The MR findings of MALT lymphoma in this case were similar to those of other types of lymphoma. In our case, contrast-enhanced T1-weighted MR images showed perineural spread of the tumor along the third branches of both trigeminal nerves. Perineural spread is a well-known property of head and neck tumors that invade the skull base. Tumor can selectively follow a nerve or the sheath of a nerve to reach and ultimately pass through a foramen of the skull base; this feature is well known in lymphoma (10). Another feature in this patient that deserves mention is the presence of a long dural tail. On MR images, the dural tail represents enhancement of the thickened dura adjacent to and tapering away from a dura-based lesion. The dural tail was first described as the thickening of dura surrounding meningiomas, but it is also seen when lesions are associated with the dura, whether they are primarily dura-based or whether they extend secondarily to the dura (11). However, in our case, the dural tail was unusually long compared with findings with other tumors (eg, meningioma), and it suggested the infiltrative nature of the lesion. To our knowledge, the MR features have not been previously reported for the other pathologic conditions involving the pituitary gland. Therefore, MR findings in a pituitary tumor with a propensity for perineural spread and an infiltrative growing pattern should be helpful in suggesting the possibility of lymphoma.

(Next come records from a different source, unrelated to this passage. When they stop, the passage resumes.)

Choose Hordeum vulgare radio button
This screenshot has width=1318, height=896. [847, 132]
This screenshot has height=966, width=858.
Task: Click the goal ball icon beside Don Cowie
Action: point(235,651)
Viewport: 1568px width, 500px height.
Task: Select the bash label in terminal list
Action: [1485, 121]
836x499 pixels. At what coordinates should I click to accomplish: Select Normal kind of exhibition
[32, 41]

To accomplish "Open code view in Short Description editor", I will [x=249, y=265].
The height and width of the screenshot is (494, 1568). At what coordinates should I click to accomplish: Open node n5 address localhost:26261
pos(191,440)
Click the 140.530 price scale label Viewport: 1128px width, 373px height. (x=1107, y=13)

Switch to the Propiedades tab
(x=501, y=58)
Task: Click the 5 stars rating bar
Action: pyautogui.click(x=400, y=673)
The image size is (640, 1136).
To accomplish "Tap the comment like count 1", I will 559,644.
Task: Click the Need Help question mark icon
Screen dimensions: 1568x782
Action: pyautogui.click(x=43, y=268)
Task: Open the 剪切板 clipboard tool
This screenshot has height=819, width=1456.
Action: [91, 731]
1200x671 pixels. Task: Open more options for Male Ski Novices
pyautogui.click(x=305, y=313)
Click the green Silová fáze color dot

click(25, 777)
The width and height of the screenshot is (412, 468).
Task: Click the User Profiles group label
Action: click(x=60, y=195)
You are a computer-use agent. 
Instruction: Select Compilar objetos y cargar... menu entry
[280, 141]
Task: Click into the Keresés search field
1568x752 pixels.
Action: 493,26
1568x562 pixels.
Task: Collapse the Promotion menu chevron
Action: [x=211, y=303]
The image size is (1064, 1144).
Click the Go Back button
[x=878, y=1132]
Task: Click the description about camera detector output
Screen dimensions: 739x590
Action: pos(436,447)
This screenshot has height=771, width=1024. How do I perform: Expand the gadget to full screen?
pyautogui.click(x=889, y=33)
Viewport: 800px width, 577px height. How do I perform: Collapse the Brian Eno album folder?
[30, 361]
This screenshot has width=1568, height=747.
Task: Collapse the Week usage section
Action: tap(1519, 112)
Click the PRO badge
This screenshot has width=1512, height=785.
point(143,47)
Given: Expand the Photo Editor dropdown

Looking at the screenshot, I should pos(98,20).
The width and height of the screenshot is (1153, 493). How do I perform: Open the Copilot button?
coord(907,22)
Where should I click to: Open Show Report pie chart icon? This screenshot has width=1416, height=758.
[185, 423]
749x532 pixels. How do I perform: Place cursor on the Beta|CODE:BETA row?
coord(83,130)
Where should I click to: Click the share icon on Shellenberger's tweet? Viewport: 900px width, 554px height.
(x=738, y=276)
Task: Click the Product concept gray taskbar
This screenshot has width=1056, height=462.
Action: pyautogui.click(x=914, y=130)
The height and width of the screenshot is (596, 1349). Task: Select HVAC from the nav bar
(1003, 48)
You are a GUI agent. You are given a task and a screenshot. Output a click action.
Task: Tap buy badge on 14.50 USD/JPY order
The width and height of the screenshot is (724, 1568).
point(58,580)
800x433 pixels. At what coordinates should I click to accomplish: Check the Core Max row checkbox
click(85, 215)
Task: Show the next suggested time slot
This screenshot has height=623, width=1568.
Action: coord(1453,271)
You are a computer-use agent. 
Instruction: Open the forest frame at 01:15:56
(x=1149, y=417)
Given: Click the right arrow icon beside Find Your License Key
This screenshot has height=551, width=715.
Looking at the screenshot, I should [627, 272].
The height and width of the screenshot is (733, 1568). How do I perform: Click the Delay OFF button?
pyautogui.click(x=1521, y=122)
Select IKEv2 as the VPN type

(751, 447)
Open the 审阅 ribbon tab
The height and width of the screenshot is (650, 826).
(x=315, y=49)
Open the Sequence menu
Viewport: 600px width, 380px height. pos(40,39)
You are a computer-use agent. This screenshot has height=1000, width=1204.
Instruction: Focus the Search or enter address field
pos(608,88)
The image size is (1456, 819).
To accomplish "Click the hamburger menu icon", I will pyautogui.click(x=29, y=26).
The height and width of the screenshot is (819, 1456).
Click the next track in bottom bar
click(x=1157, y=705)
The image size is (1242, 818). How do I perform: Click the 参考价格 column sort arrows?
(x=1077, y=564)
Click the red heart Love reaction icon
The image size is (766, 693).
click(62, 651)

In our case, the differential diagnosis included invasive pituitary adenoma, meningioma, metastasis to the pituitary gland, lymphocytic hypophysitis and granulomatous disease, and Langerhans cell histiocytosis. Invasive pituitary adenoma and meningioma are the most common tumors of the sellar region in adults. They may have MR signal intensity characteristics that are similar to those of lymphoma; however, they do not spread perineurally, and they do not usually have a long dural tail. Metastasis to the pituitary gland was the second consideration of our differential diagnosis. On MR images, metastasis usually appears as a dumbbell-shaped intra- and suprasellar tumor with only a small indentation at the level of the diaphragm sellae, or it appears as a suprasellar tumor that invades rather than displaces the infundibular recess of the third ventricle. Metastasis usually does not show sellar enlargement because of the relatively rapid tumor growth (12). Lymphocytic hypophysitis is a rare inflammatory disease of the pituitary gland that frequently affects young women during late pregnancy or in the postpartum period. MR images usually show this as an intensely enhancing pituitary mass associated with strips of enhancing dura mater adjacent to the mass with or without extrapituitary involvement in the subarachnoid space, sphenoid sinus, or cavernous sinus. In this patient, lymphocytic hypophysitis could not be differentiated from lymphoma with only the MR imaging findings, but the clinical findings made lymphocytic histiocytosis less likely (13).
In summary, our MR findings in MALT lymphoma that involved the pituitary gland were similar to the findings in other types of lymphoma. For prognostic and therapeutic reasons, the identification of the MR findings in MALT lymphoma of the pituitary gland may be helpful in evaluating sellar and parasellar pathologies.
Despite the rarity of MALT lymphoma of the pituitary gland, the MR findings of a sellar and parasellar mass with perineural extension and a long dural tail should suggest the possibility of MALT lymphoma, as well as other more common pathologic entities.
- Received November 8, 2001.
- Accepted after revision December 19, 2001.